A multi purpose escrow smart contract

CryptoPledge a multi use escrow smart contract for applicaions to use

crypto pledge is in all its simplicity an escrow smart contract, but built with the idea of it being used for multiple use cases rather than one specific situation. A general escrow contract can be used by a multitude of platforms and applications, where the smart contract gives all the basic functionality for a crypto escrow.

escrow contract factory

the smart contract built on solidity can be launched on both the Ehtereum network as well as the QTUM netowrk. Once launched the EscrowService contract acts as a contract factory for any platform or application which has a need for a crypto escrow. Only the two parties involved, the amount to be staked, and a notary need be defined for the contract.

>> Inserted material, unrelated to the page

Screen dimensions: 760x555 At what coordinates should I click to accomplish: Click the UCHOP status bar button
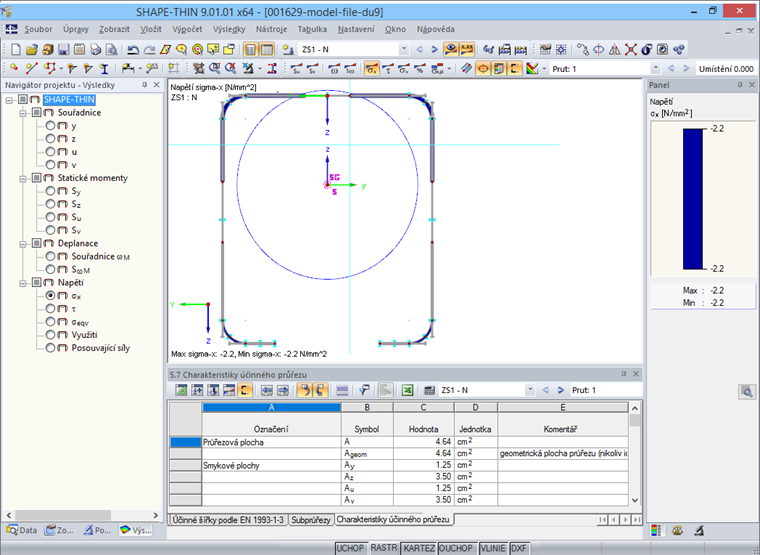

Contract was built on QTUM's QMix platform and deployed and tested on the QTUM regtest network running on a docker image on my machine simulating the QTUM blockchain

simple yet verbose functionality

Both parties need to pay the full deposit in order for the funds to be locked, and in order for them to get it back each party needs to acknowledge that the other party fulfilled their side of the agreement. Once both parties have done so, the funds are released. The definition of what it means to fulfill the agreement is purposfully left vague in order for the contract to work on a variety of use cases. Any further details on this can be built upon through an application layer, on the blockchain level, the ocntract only needs to know that the agreement has been reached. A notary is in place in case of a dispute, in which if there is a malicious actor, the bad actor will lose thier stake and the other player will recieve the full funds. The notary has no access to the funds but can only resolve the issue between the two players.

Use Case

This contract was built with the idea that it can be used for many use cases, but was inspired by a specific case:

In developing countries, international money transmission is monopolized by banks and large money transmitters such as Western Union. The lack of competition resulted in long lines, quotas, exorbitant fees and slow service.

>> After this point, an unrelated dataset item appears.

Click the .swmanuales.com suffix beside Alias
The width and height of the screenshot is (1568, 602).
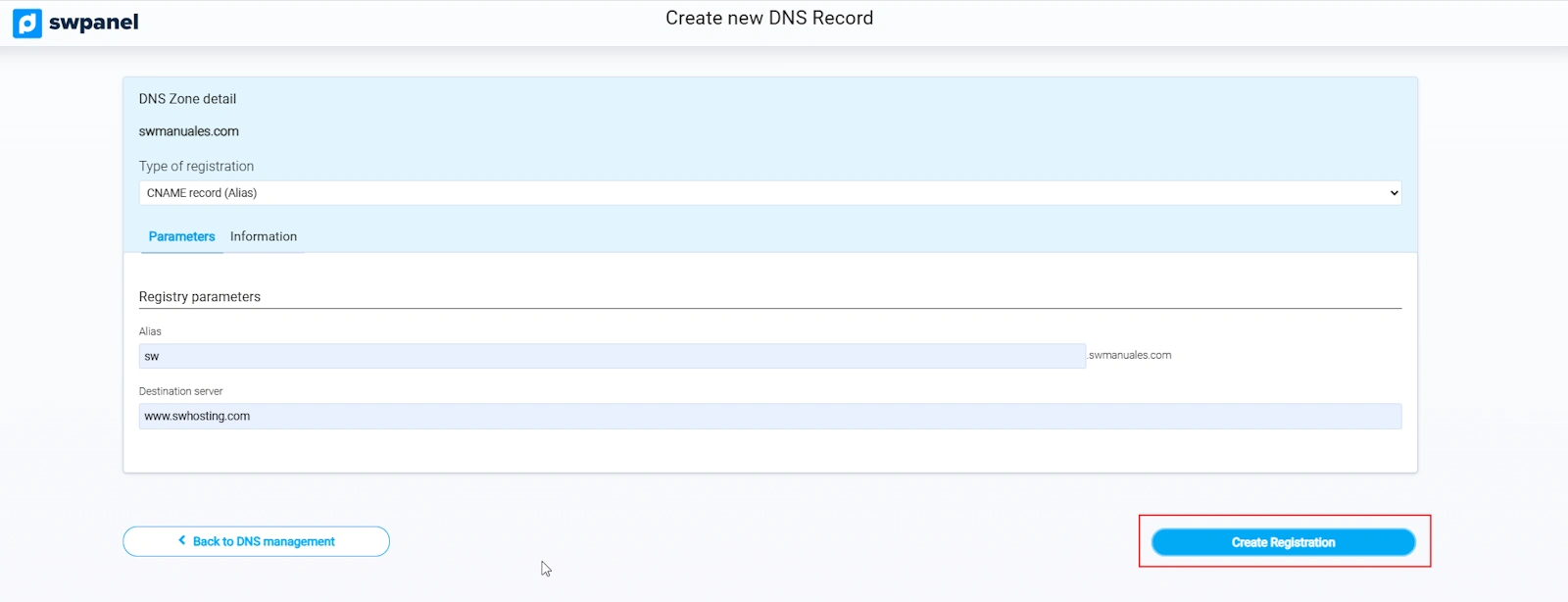pyautogui.click(x=1130, y=355)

Kaoshi will be the first peer to peer app for international money transmission. It accomplishes money transmission as follows: User A in India wants to send money to her son in the US. She gets matched with user B in the US looking to send money to his brother in India. User A in India locally remits her money to user B’s brother in India, while User B in the US locally remits his money to user A’s son in the US. No money crosses the border, thus eliminating the need for a money transmitter. Users commit short-term collaterals to escrow wallets on the blockchain to secure against counterparty default. Additionally, small and medium sized money transmitters can also post their competitive offers as peers on the platform to provide efficiency to the platform.